_TASK DETAILS:_ Please, from the entries below, transcribe exactly the lines that begin at the line with "Task: Choose the C language option" and end at the line with "The width and", without the pictures.
Start of THE DATA
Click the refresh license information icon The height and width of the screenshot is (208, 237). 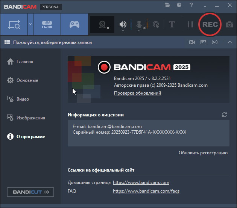point(225,115)
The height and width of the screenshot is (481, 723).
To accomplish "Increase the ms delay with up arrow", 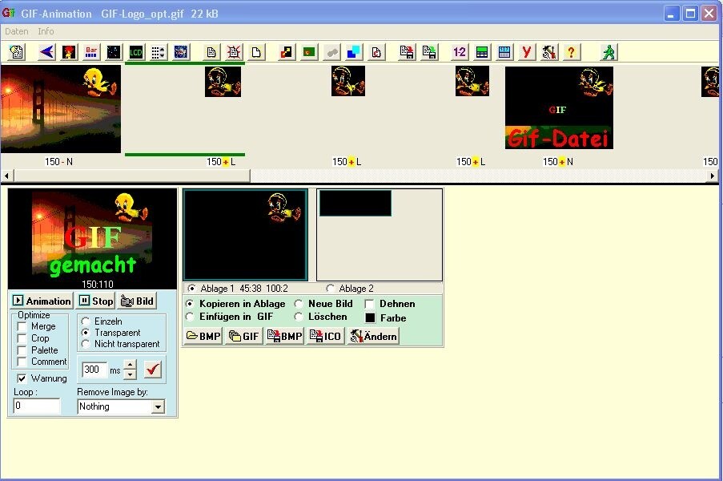I will [131, 365].
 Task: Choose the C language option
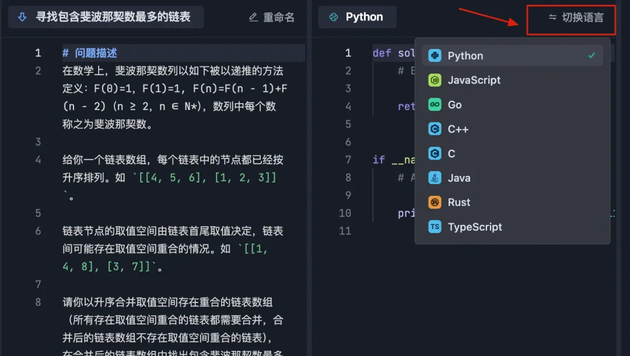512,154
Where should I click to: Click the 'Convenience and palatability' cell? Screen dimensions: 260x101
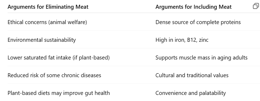click(191, 93)
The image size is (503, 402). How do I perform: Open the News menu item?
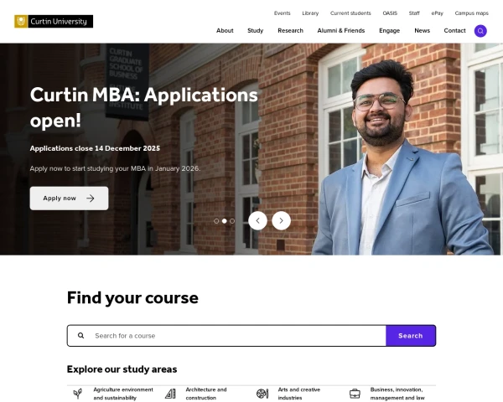tap(422, 30)
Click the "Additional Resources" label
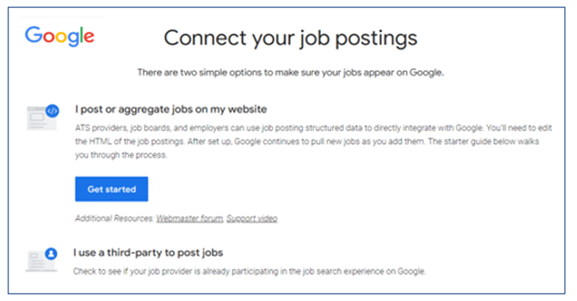Screen dimensions: 577x301 pyautogui.click(x=114, y=218)
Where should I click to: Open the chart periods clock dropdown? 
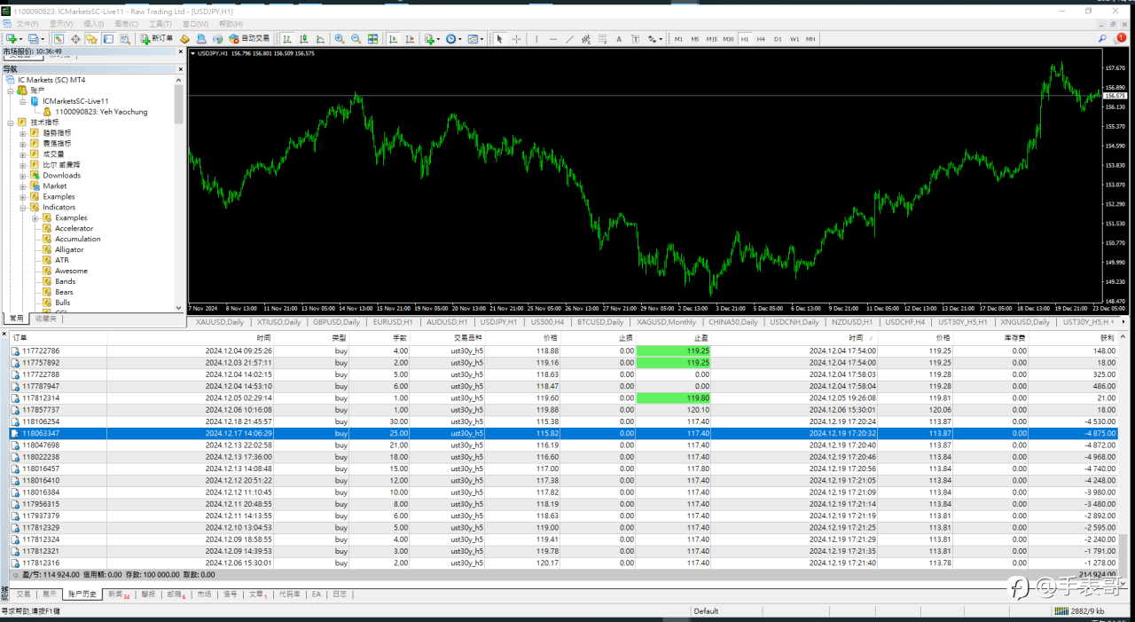[x=453, y=39]
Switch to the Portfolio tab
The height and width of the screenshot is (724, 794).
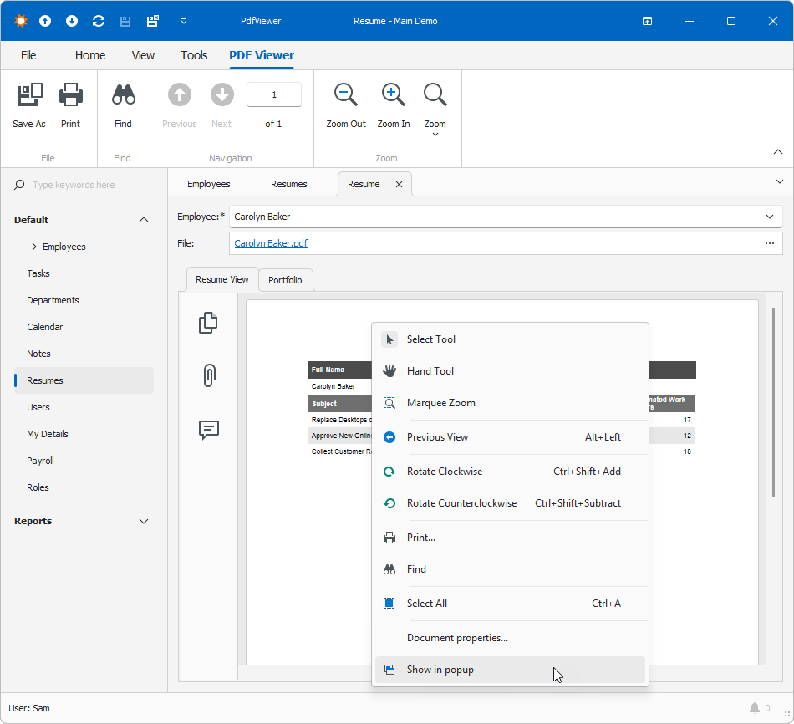coord(285,279)
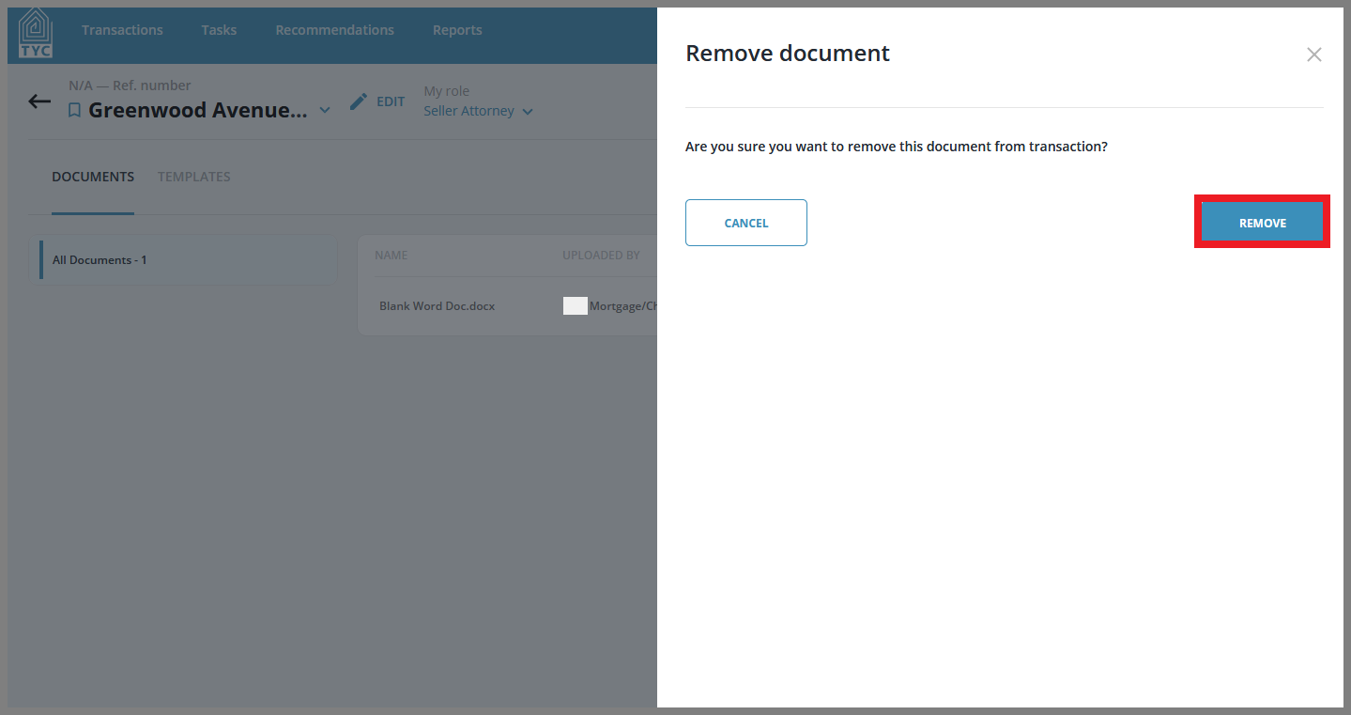
Task: Close the Remove document dialog with X
Action: click(1314, 54)
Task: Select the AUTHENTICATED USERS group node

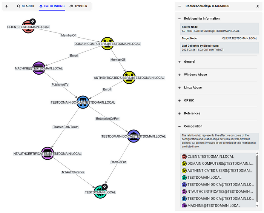Action: [x=129, y=78]
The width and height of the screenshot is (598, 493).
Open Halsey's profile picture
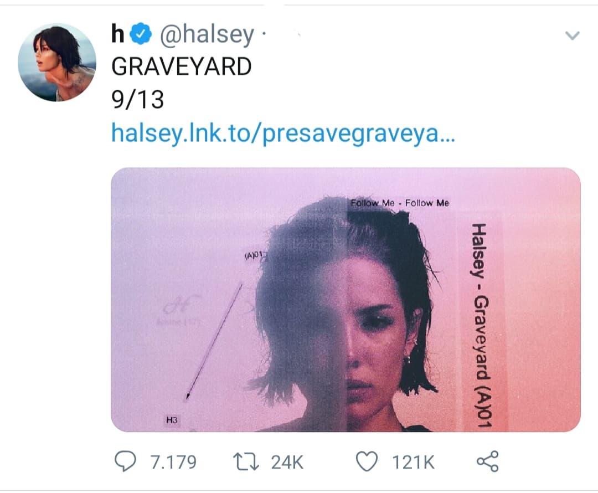pyautogui.click(x=57, y=62)
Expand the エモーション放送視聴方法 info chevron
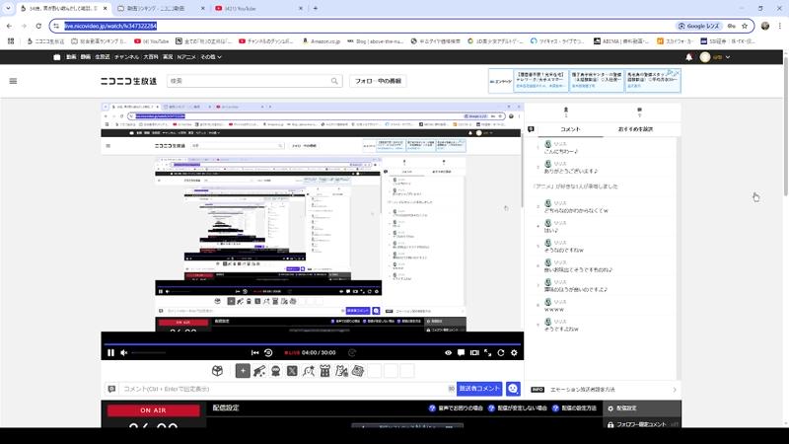The height and width of the screenshot is (444, 789). 675,390
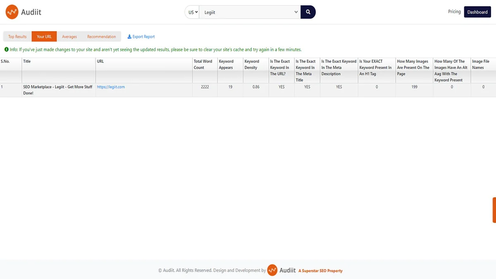Open the US country selector dropdown
496x279 pixels.
[x=193, y=12]
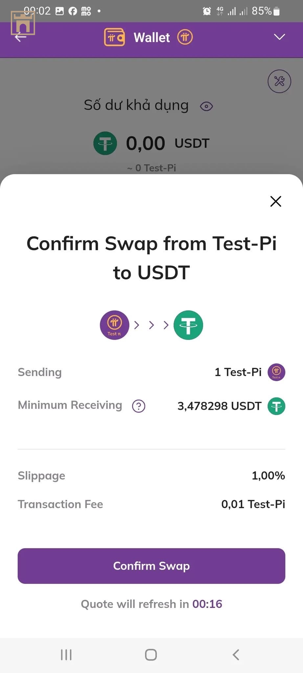Viewport: 303px width, 673px height.
Task: Tap the USDT Tether icon beside balance
Action: click(105, 143)
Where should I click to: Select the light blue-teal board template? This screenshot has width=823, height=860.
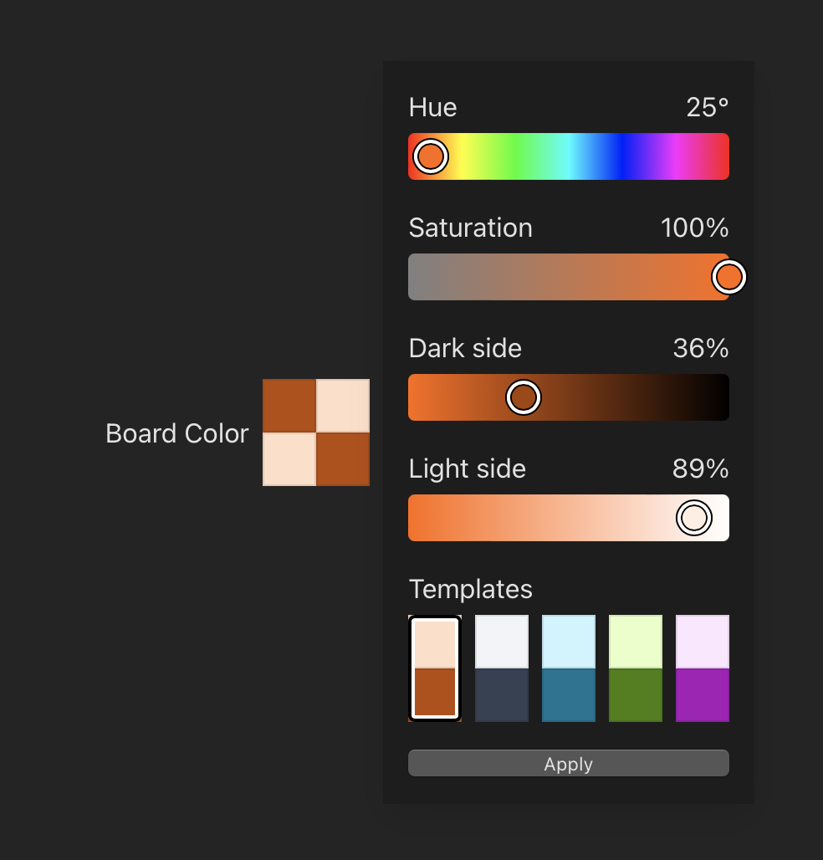(x=569, y=668)
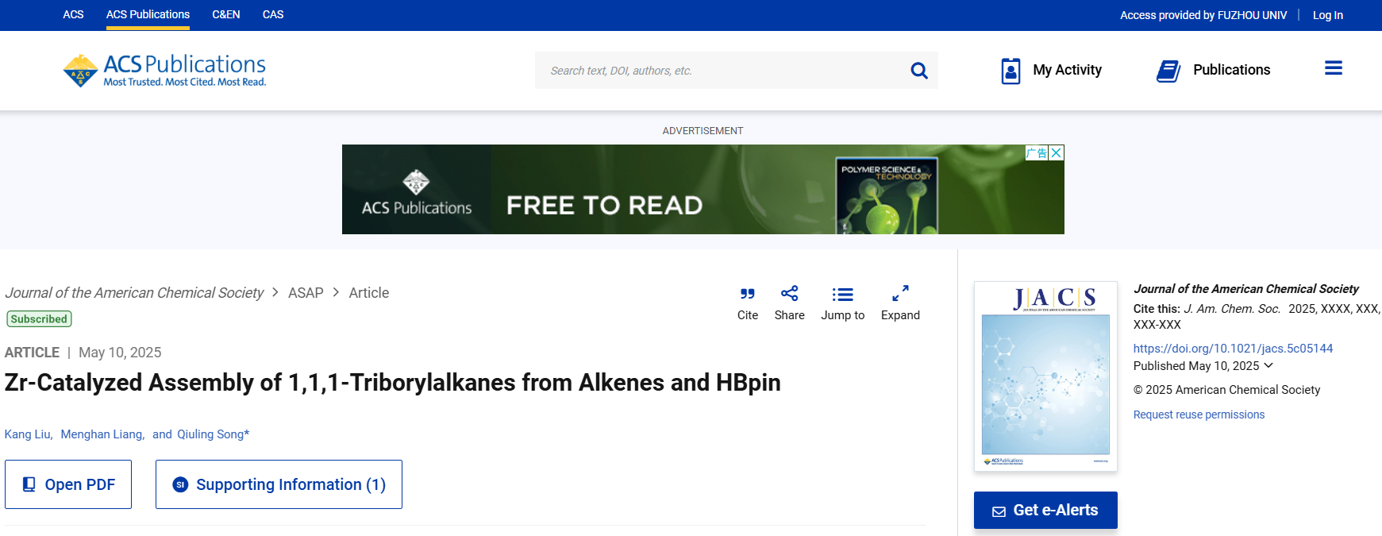Viewport: 1382px width, 536px height.
Task: Open My Activity panel
Action: [1051, 71]

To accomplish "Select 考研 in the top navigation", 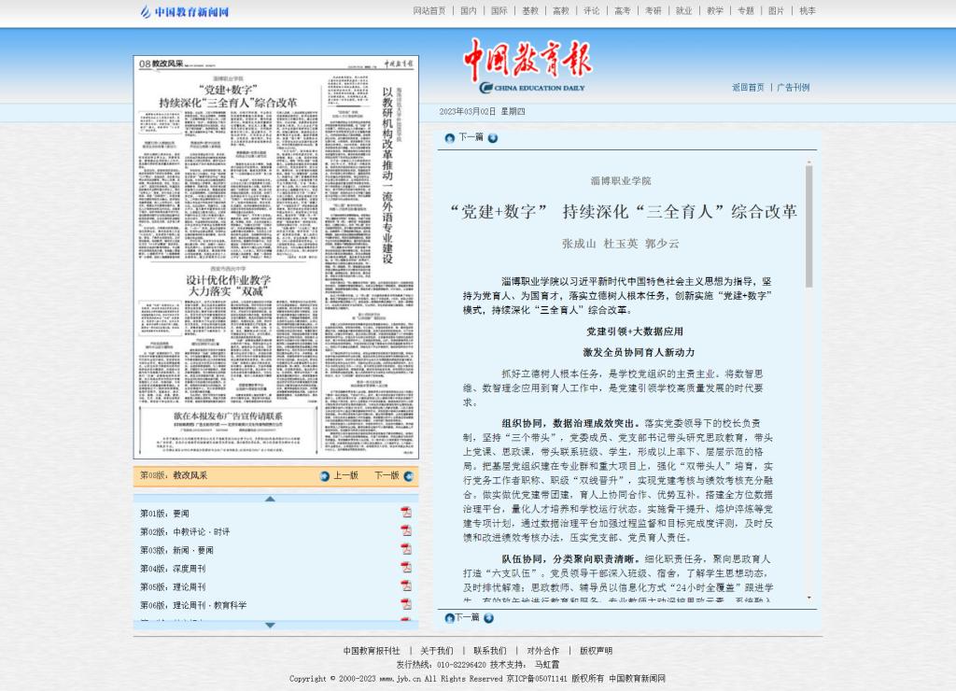I will pos(653,11).
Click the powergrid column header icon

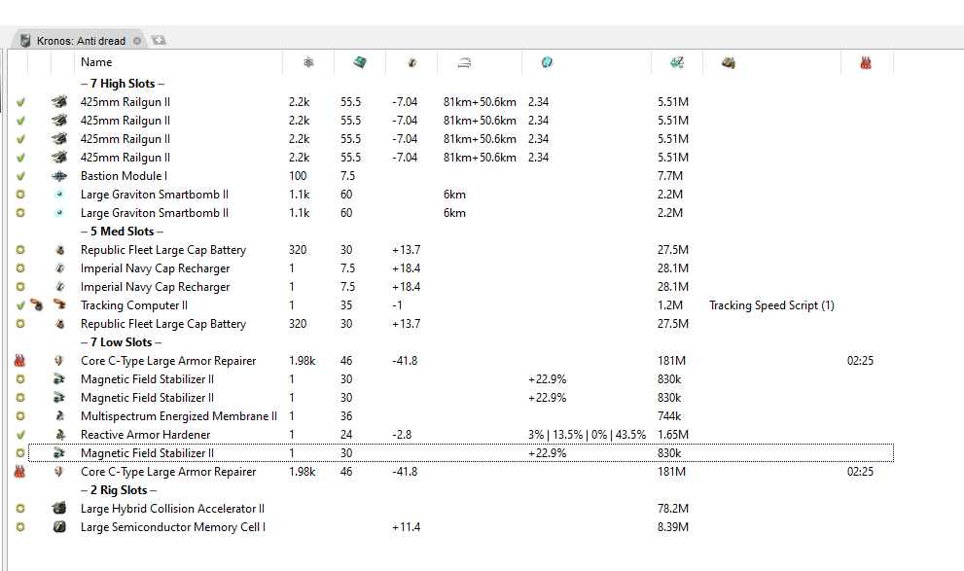coord(308,62)
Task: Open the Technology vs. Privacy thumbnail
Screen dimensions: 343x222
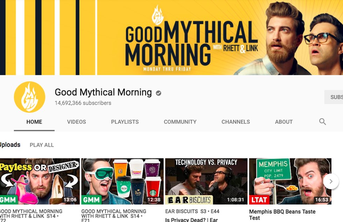Action: (x=206, y=181)
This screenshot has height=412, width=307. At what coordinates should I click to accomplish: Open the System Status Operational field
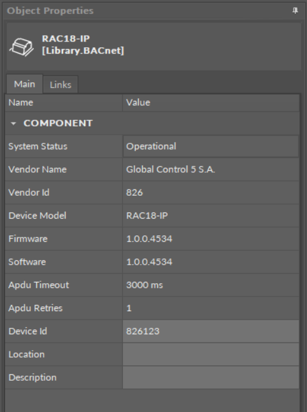click(x=211, y=146)
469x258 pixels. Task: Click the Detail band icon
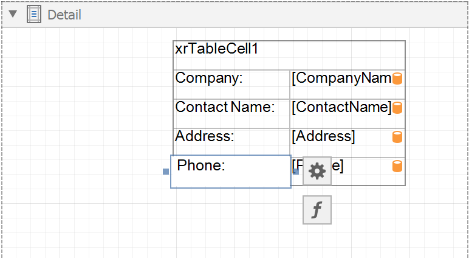pyautogui.click(x=34, y=15)
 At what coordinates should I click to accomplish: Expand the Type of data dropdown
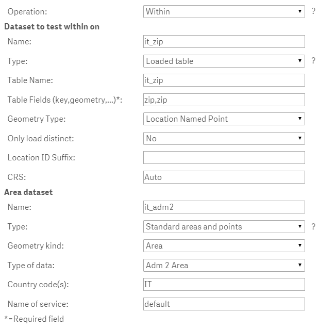click(224, 265)
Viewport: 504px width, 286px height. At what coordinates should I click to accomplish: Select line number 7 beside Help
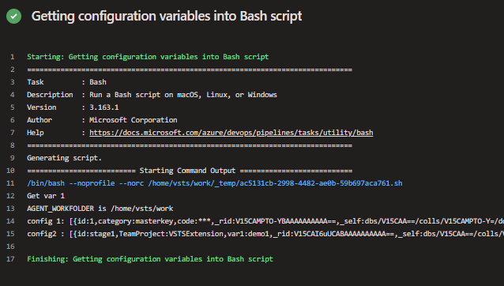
End of THE DATA
_OUTPUT:_
 Task: Choose the C language option
512,154
Where should I click to: Click the 'Convenience and palatability' cell? Screen dimensions: 260x101
click(191, 93)
The image size is (503, 402). How do I perform: Open the News menu item?
tap(422, 30)
Click the "Additional Resources" label
Screen dimensions: 577x301 pyautogui.click(x=114, y=218)
Where should I click to: Open the chart periods clock dropdown? 
[x=453, y=39]
Switch to the Portfolio tab
The height and width of the screenshot is (724, 794).
coord(285,279)
Task: Close the Remove document dialog with X
Action: click(1314, 54)
Task: Select the AUTHENTICATED USERS group node

Action: [x=129, y=78]
The width and height of the screenshot is (598, 493).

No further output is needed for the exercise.